South Carolina is the only state that charges mothers with child abuse if their babies are born with traces of illegal drugs in their blood.
To enforce the policy, nurses and doctors at a public hospital in Charleston, S.C., volunteered in 1989 to give police the names of women who tested positive for cocaine.
“Most of us assume there is a special confidentiality when you go to a doctor or a hospital. These women went to the hospital for medical care. Instead, they got arrested,” said Lynn Paltrow, a lawyer for the Women’s Law Project in Philadelphia, which sued on behalf of the women. The group accused the hospital and city prosecutors of conducting illegal searches in violation of the 4th Amendment.
Paltrow said the policy was directed almost entirely at poor, black women. Of 30 women who were arrested, 29 of them were African American, she said. The one white woman arrested gave birth to a mixed-race child--a fact that was noted by the nurses, she said.
In its defense, the hospital said it undertook the drug testing policy to combat the epidemic of so-called crack babies.
“This was a pathetic situation. These babies were being born exposed to cocaine. This was a medically driven policy to deal with a medical crisis,” said Robert H. Hood, a Charleston lawyer who represented the Medical University of South Carolina.

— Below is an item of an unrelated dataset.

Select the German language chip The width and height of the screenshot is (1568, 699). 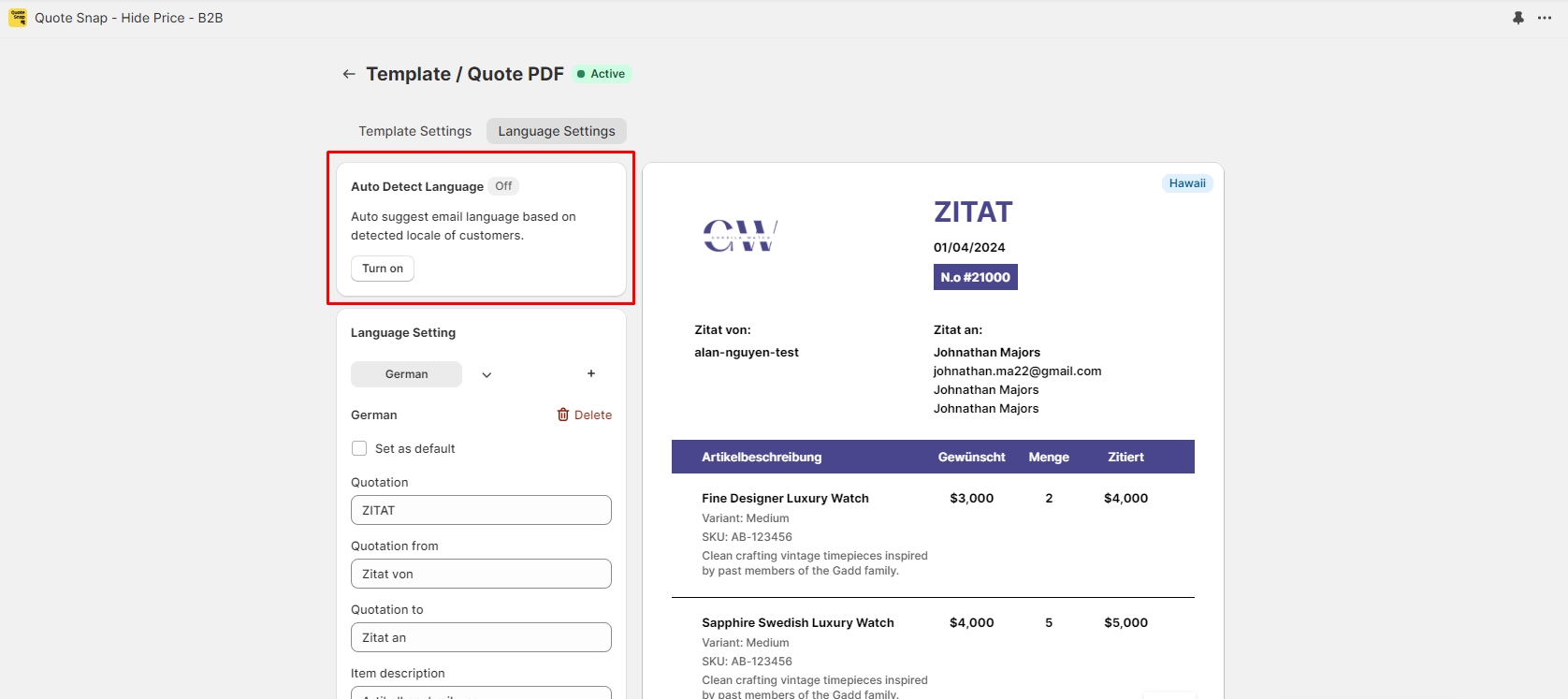tap(406, 374)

During the first year of the policy, women who tested positive were arrested and sometimes put in shackles immediately after giving birth. In later years, they were given the choice of drug treatment or arrest.
In 1993, after the lawsuit was filed, the hospital stopped turning over drug test results to police, but prosecutors maintain that the joint effort was legal. Last year, the U.S. 4th Circuit Court of Appeals agreed and threw out the women’s claim for damages.

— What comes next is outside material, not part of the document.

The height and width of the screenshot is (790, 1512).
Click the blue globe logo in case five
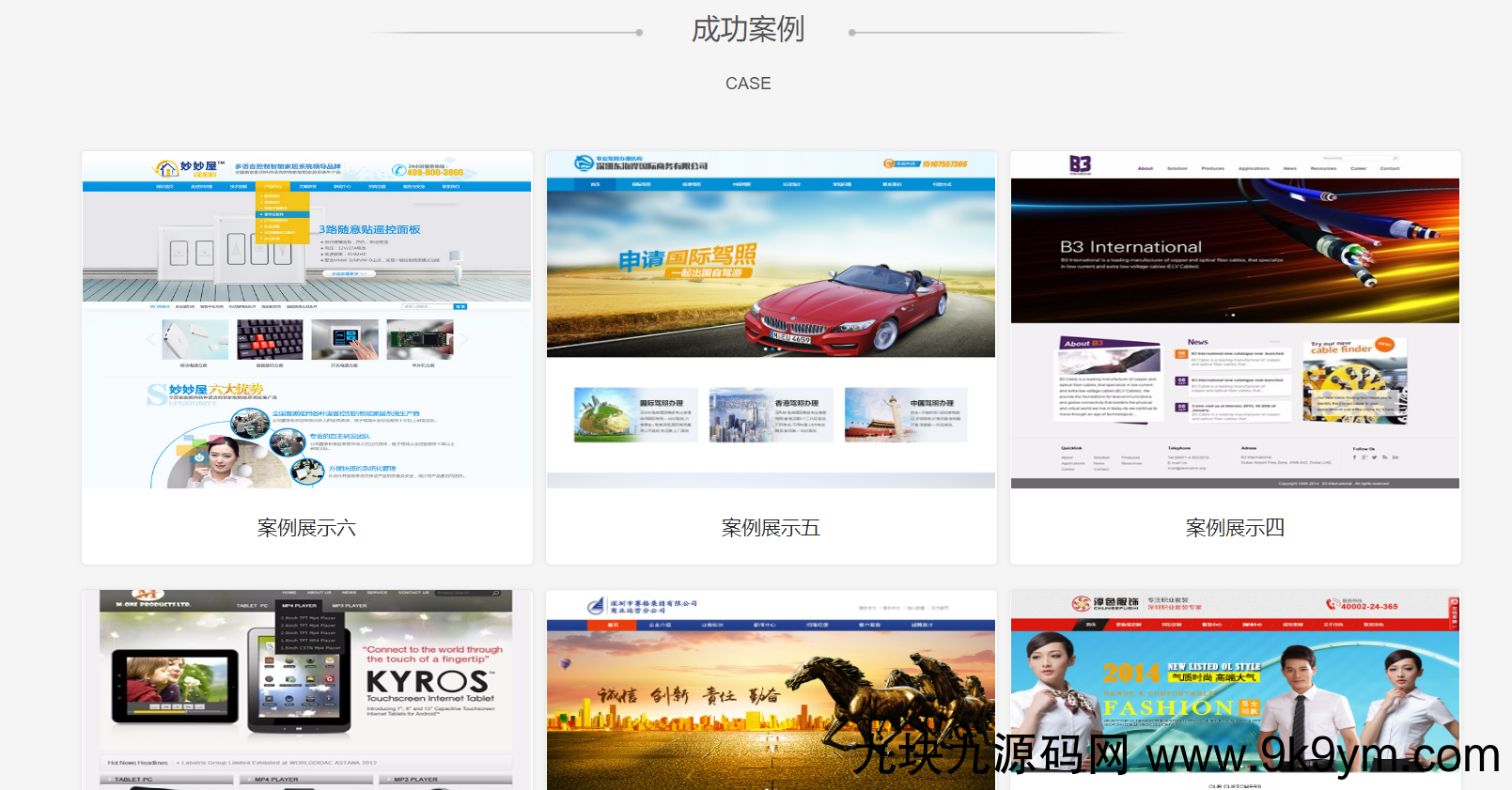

Normally, police cannot search an individual for evidence unless they have a warrant and “probable cause” to believe a crime has been committed. The 4th Amendment has long been understood as forbidding mass searches and roundups by police.

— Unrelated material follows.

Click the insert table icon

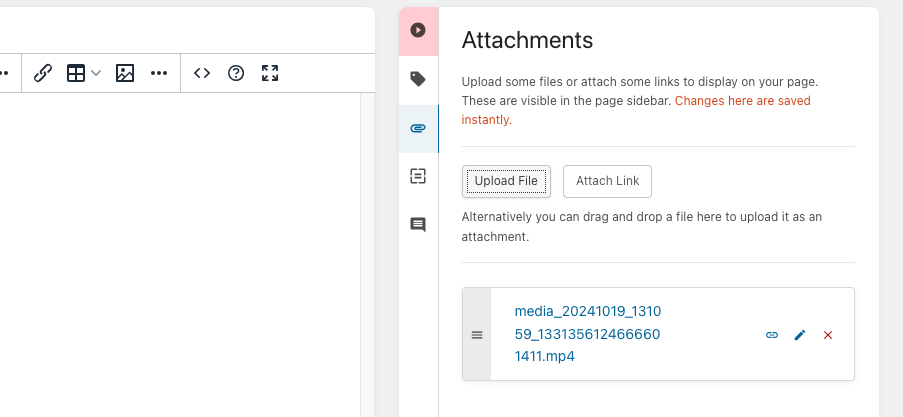[x=76, y=73]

But amid the war on drugs, that rule has been relaxed, or even discarded, some legal experts say. In 1989, the Supreme Court for the first time upheld the use of mass drug tests for special public employees, such as customs agents who carry guns.
Since then, broad-scale searches have been upheld by lower courts, and the requirement of “individualized suspicion” has faded.
But the Supreme Court may be ready to reconsider that trend in the term that begins in October.
Only last week, the justices announced that they will consider the constitutionality of “narcotics checkpoints.” City officials in Indianapolis set up these roadblocks and used drug-sniffing dogs to detect illegal drugs.
In the South Carolina case, the women’s lawyers said the “very integrity of the 4th Amendment” is at stake if the government can use routine medical tests as basis for bringing criminal charges.
A coalition of health care groups, including the California Medical Assn., also urged the court to hear the case (Ferguson vs. City of Charleston, 99-936).
“The trust inherent in the doctor-patient relationship was manipulated by law enforcement authorities to obtain bodily fluids from indigent pregnant women for use as incriminating evidence,” the medical groups said.
If such a policy is constitutional, they said, the privacy protection of the 4th Amendment will mean little.